Yawn…shades of 1995 when Java OS, Oracle OS, Network Computer etc. tried to do the same thing.
If you want a OS replacement for Windows on your NetBook, you can get it today – its called LINUX! Acer, Dell, etc. all have Net Books that will come with LINUX today. And if you want to run Google’s browser, you can download it for free.
"The operating systems that browsers run on were designed in an era where there was no Web," the blog post said. "So today, we're announcing a new project that's a natural extension of Google Chrome--the Google Chrome Operating System. It's our attempt to rethink what operating systems should be."
Huh? Windows Vista, Windows XP, Mac OS, and LINUX were all designed with the web in mind.
COREL had the same vision in mind when they created COREL LINUX. They had WordPerfect, CorelDraw, etc. (even at the time much more sophisticated applications than Google Spreadsheet is today) and they couldn’t sell any more office licenses because Microsoft had a lock on the desktop and was killing them in the office market. So they made a big splash (and almost killed the company) investing heavily in desktop LINUX, the supposedly Windows killer.
BE Operating System was an entirely new OS developed in 1991. Unlike the Chrome OS or Corel, it wasn’t a rehash of LINUX with a new set of apps thrown on top of it. It was an entirely brand new operating system from the kernel upwards. It had the same ambitious target – replace Windows with a better operating system. It had a niche following originally as a replacement to the Apple Operating System (since the BE OS initially only ran on Power PC Chips and not Intel) and then as a Windows replacement.

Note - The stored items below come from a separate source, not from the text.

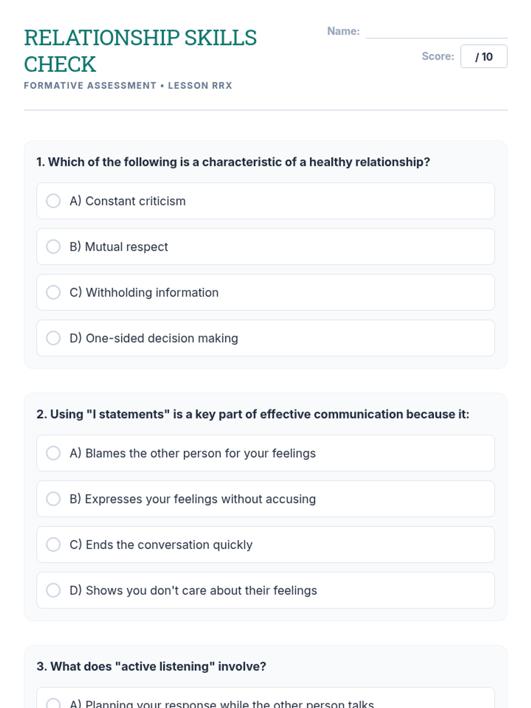This screenshot has width=531, height=708.
Task: Select radio for Withholding information
Action: (53, 292)
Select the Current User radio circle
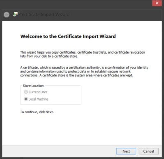164x159 pixels. click(x=26, y=92)
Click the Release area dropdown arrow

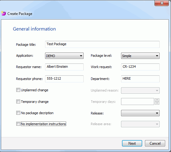tap(157, 124)
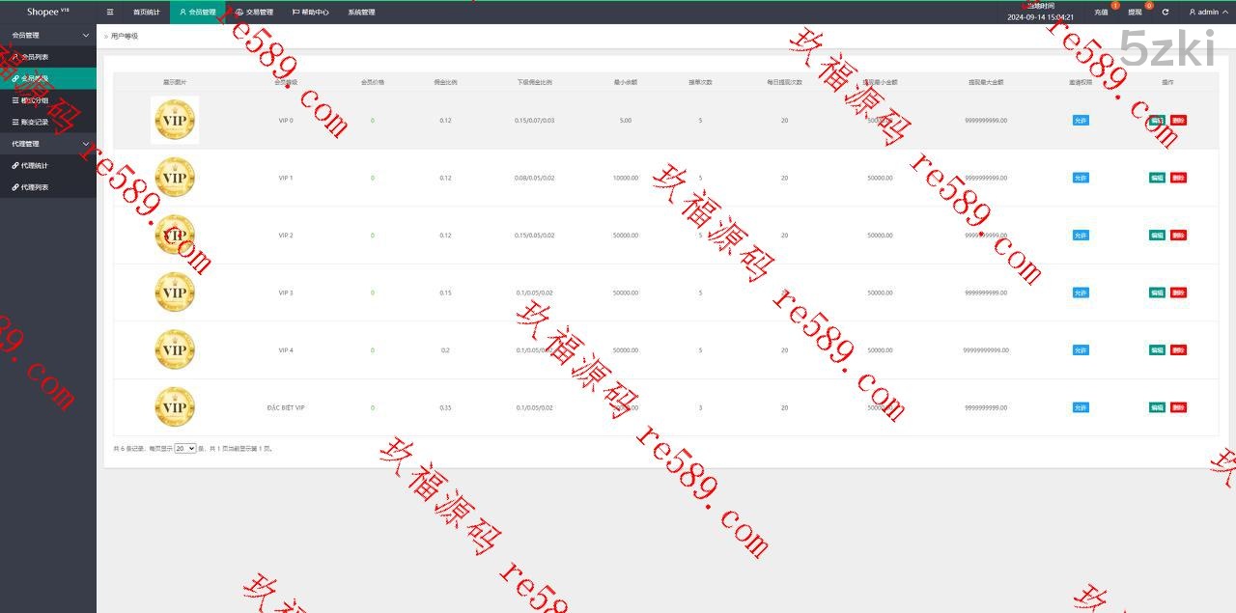
Task: Open 充值 recharge notifications with badge
Action: click(1102, 13)
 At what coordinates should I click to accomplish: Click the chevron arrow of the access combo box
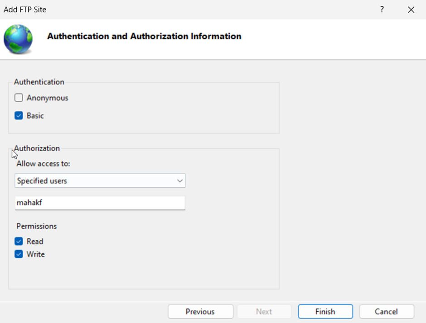179,181
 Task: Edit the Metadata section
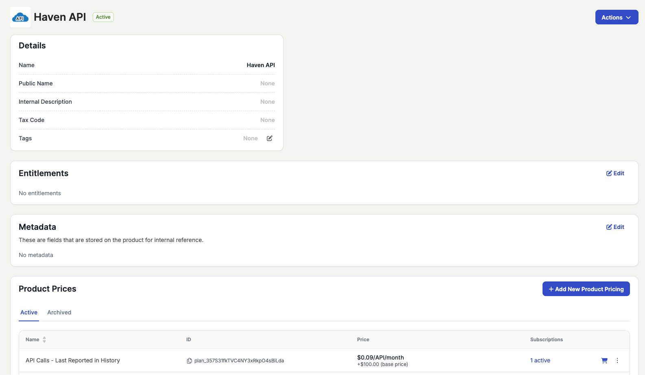point(615,227)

The company could not gain enough market share and eventually was bought out by Palm.
The same reasons why these operating systems didn’t survive will cause major challenges for Google. I found this table from Microsoft to challenge the proposition of the Network Computer:
|Operating System||Windows||Proprietary / Incompatible|
|Applications||> 100,000||Limited / Incompatible|
|Development Tools||Choice||Limited to Java|
|Device Support||Thousands||Proprietary / Incompatible|
|Device Model||Windows||None / Incompatible|
|Networking||Choice||Requires high speed net|
With using LINUX, Google can solve some of these issues (scalability for example). But even OS X for example has less third party support than Windows and far less partners and applications and it is fairly mature. Google will have none of these advantages.